Con mio marito abbiamo iniziato ad interpellare avvocati, scrivere ad associazioni e sindacati ma non se ne viene fuori. Da un punto di vista della giurisprudenza, oggi, non si è certi di poter far valere alcun diritto, non si è neppure certi ce ne sia ancora uno davvero riconosciuto e non stabilito arbitrariamente attraverso decreti leggi emanati illecitamente dal governo. Ci sarebbe la strada del ricorso al TAR tuttavia l’incertezza delle sentenze mette al muro poveri cristi come noi che devono intanto sborsare circa 4000 euro per vedersi, quasi certamente, non solo respingere il ricorso, ma magari doverlo rifare, perché intanto la normativa è cambiata, ed aggiungere altri soldi e perdere altro tempo. Oltretutto non ce lo possiamo permettere, mio marito è precario della scuola dopo 15 anni di insegnamento, io avevo uno stipendio di 1500 euro al mese che non prevede neppure la tredicesima, ci siamo visti anche rifiutare il mutuo dalla banca. Insomma essere dei medici, avere dedicato una vita allo studio della medicina e alla cura dei pazienti, è caldamente sconsigliato in Italia.

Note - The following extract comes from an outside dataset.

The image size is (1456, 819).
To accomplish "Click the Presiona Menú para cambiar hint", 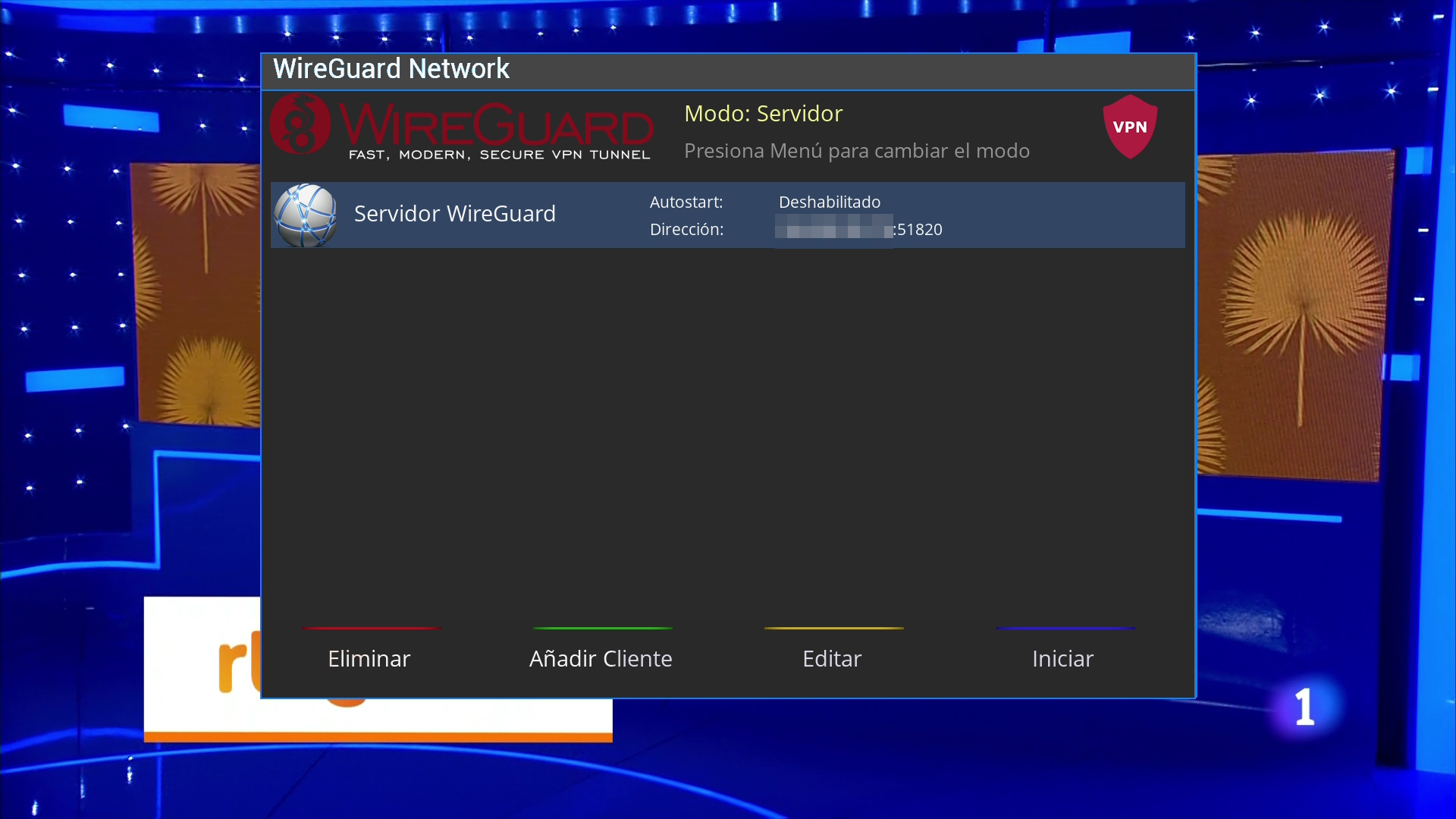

La rabbia è tanta. Ci chiediamo chi pagherà per tutto questo, chi potrà riparare questo devastante dolore e questa immensa ingiustizia, la distruzione della mia vita e della nostra famiglia. Certamente non dimenticheremo i volti, i gesti, gli sguardi e gli argomenti con i quali infermieri, dottori e primari hanno deciso di giustificare l’emarginazione prima e la segregazione poi di chi non ha accettato di inocularsi. Questa lunga riflessione vuole essere anche una bottiglia gettata nell’oceano dell’umanità che ancora c’è per chiedere aiuto, perché ci sia ancora un futuro per una giovane medico e per nostra figlia. Lo chiediamo ai politici, alla magistratura, a chi legge ed è uomo di buona volontà non lasciateci morire soli.